1. VIZIO BCS National championship: No. 1 Florida State vs. No. 2 Auburn (8:30 p.m., Jan. 6, ESPN). This game is at the top of the list for obvious reasons. The ACC finally has a team back in the national championship game, and the opponent is from the SEC. Completely fitting, considering the ACC is measured up against the SEC on a yearly basis. Two big keys to watch -- will Jameis Winston carve up a so-so Auburn defense? And how will the Noles handle the Tigers' ground attack?
3. Russell Athletic Bowl, Miami vs. No. 18 Louisville (6:45 p.m., Dec. 28, ESPN). This ranks as one of the top matchups among all non-BCS games. Louisville quarterback Teddy Bridgewater was nearly a Hurricane, but decommitted from the program after Randy Shannon was fired following the 2009 season. Bridgewater has since become one of the top quarterbacks in the nation and could be playing his last game for the Cardinals. Chances are he will have opportunities to make big plays on a mediocre Miami defense.

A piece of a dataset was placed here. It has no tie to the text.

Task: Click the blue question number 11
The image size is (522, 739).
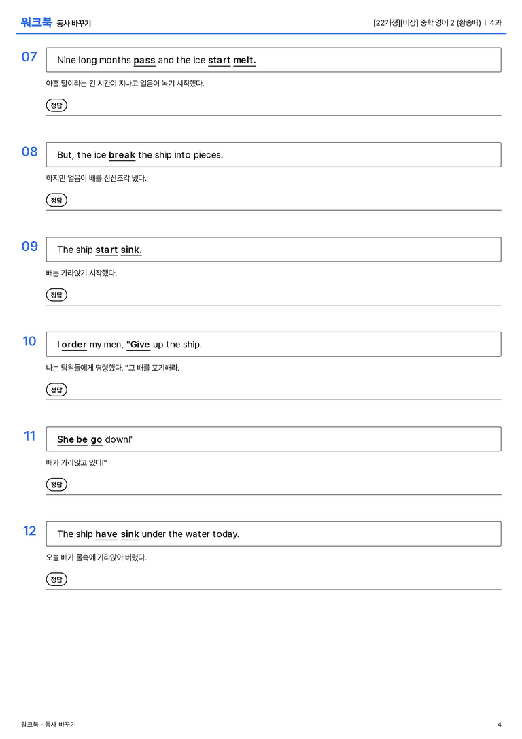Action: pyautogui.click(x=30, y=436)
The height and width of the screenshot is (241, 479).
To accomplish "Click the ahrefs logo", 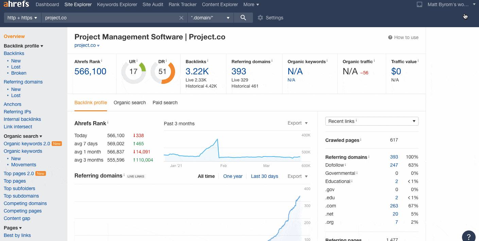I will [x=16, y=4].
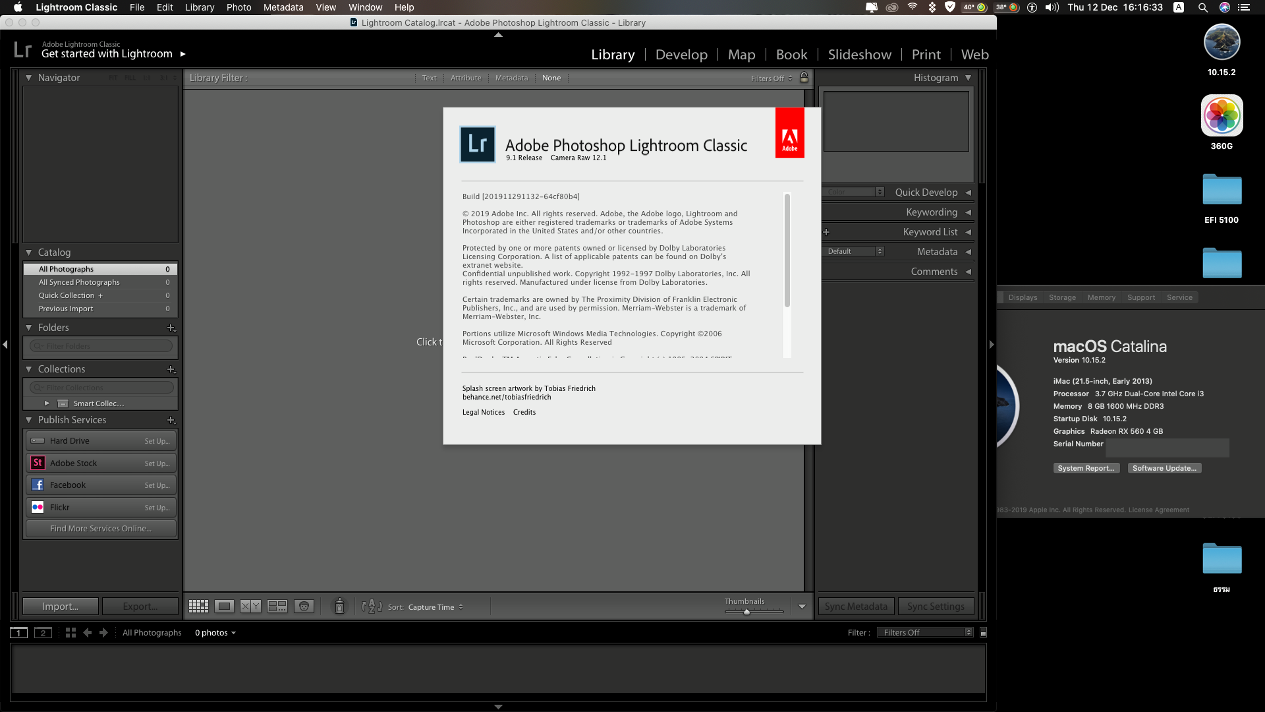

4. Hyundai Sun Bowl, Virginia Tech vs. No. 17 UCLA (2 p.m., Dec. 31, CBS). This is a huge opportunity for Virginia Tech to shut down one of the top dual-threat quarterbacks in the country in Brett Hundley. This also is a big opportunity for Virginia Tech quarterback Logan Thomas to end his career on a high note and perhaps get NFL scouts to take notice. But the Hokies are going to have to contend with UCLA linebacker Anthony Barr, who has 20 tackles for loss, 10 sacks and five forced fumbles this season.
5. Advocare V100, Arizona vs. Boston College (12:30 p.m., Dec. 31, ESPN). What's not to love about the matchup between Doak Walker finalists Ka'Deem Carey and Andre Williams? Williams, a Heisman finalist, leads the nation with 2,102 yards this season; Carey has 1,716 yards -- and at least 100 yards in every single game he has played in this year.
6. Chick-fil-A Bowl: No. 24 Duke vs. No. 21 Texas A&M (8 p.m., Dec. 31, ESPN). We thought about moving this game a tad higher, but we kept it here because we believe Texas A&M is going to win by double-digits. That's not to take anything away from the way Duke has played this season. It's more a commentary on how good Johnny Manziel and Mike Evans are for the Aggies' offense. Texas A&M does not have a great defense so Duke has to capitalize on each opportunity it gets to put points on the board.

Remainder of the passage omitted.